##### Information #####
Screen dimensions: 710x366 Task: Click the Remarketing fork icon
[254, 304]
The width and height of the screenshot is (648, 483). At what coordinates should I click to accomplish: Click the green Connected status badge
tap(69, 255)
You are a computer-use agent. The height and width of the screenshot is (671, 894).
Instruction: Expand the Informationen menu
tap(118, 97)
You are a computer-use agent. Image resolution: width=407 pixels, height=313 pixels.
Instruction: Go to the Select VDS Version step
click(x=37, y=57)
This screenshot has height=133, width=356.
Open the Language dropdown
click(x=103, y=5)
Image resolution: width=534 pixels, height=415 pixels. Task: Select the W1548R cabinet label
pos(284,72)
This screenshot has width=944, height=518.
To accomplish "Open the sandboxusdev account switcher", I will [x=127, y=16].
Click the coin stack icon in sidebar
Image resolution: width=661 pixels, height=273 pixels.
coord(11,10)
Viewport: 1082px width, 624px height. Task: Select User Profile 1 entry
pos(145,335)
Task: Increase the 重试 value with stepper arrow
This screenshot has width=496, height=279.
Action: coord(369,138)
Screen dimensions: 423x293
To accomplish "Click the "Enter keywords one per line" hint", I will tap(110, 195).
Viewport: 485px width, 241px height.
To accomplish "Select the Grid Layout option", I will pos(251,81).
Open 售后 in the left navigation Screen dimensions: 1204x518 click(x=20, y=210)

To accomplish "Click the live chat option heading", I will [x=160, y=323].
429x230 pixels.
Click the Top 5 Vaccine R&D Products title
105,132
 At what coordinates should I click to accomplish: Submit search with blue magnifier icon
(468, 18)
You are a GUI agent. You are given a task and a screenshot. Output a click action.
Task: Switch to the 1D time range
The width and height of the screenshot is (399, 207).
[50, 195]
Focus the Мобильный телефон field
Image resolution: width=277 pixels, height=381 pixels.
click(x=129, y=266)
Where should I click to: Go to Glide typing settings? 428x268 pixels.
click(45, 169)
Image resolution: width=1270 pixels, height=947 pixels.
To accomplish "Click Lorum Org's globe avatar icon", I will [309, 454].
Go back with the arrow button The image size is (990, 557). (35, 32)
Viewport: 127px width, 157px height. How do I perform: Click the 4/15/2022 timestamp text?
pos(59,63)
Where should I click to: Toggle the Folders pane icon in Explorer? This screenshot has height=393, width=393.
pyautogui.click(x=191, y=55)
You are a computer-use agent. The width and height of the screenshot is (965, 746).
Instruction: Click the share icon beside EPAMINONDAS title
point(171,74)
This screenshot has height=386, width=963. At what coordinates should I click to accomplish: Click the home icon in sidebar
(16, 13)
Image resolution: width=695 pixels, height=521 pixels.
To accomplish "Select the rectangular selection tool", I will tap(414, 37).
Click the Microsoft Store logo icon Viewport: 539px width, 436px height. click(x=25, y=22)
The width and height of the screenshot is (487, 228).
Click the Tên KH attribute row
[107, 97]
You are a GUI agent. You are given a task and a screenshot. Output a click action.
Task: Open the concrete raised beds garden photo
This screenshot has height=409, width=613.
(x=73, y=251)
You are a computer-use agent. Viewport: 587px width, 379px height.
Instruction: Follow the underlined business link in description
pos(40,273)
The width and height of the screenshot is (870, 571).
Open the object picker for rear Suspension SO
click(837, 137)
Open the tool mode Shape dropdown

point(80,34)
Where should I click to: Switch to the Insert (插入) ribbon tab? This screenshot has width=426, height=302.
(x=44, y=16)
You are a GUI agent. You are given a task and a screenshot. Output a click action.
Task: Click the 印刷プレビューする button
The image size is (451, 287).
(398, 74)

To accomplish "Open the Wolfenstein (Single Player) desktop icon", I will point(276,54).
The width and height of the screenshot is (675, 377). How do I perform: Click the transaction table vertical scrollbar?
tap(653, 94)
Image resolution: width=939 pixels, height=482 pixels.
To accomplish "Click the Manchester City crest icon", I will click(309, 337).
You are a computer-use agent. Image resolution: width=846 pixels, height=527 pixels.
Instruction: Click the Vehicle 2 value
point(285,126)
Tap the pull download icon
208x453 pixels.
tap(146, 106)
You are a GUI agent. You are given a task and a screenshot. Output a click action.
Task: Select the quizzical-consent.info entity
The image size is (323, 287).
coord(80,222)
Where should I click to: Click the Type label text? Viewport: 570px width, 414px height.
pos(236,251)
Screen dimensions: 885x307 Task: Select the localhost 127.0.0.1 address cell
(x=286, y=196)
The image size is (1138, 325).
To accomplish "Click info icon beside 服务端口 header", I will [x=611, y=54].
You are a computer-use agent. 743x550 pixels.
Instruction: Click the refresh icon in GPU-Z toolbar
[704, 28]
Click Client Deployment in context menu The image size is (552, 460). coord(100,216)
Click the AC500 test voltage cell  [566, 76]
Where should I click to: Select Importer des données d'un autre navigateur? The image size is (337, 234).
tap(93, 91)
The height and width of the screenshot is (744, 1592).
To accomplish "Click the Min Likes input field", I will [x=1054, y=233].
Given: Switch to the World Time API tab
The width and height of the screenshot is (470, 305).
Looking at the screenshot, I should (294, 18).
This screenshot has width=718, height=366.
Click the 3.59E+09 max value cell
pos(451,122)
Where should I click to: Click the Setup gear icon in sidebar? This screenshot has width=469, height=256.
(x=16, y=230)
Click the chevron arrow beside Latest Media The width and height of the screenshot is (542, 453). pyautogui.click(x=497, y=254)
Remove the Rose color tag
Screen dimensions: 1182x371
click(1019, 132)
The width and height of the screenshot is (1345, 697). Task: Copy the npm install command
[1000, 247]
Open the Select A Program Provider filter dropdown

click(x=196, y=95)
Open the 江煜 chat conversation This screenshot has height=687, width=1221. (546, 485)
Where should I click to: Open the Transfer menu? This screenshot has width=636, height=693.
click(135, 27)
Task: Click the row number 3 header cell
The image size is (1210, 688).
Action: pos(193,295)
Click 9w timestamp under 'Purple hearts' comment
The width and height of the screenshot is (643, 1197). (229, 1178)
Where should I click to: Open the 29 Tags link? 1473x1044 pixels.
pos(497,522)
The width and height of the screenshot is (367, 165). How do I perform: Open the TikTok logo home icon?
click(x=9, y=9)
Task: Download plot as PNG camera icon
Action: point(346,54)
#####
▶ _Your instructions_
Your task is to gather all lines from the entries above that hold the word "button".

▶ _Answer to the exercise_
Go back with the arrow button The image size is (990, 557). (35, 32)
Task: Click the 印刷プレビューする button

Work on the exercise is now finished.